## EXERCISE REQUIREMENTS
Pull every line from the records below that contains the word "Click", and copy each one. Case counts.

## DATA LISTING
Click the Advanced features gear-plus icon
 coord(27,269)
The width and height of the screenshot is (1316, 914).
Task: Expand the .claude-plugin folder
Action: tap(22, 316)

## TASK RESULT
Click the Advanced features gear-plus icon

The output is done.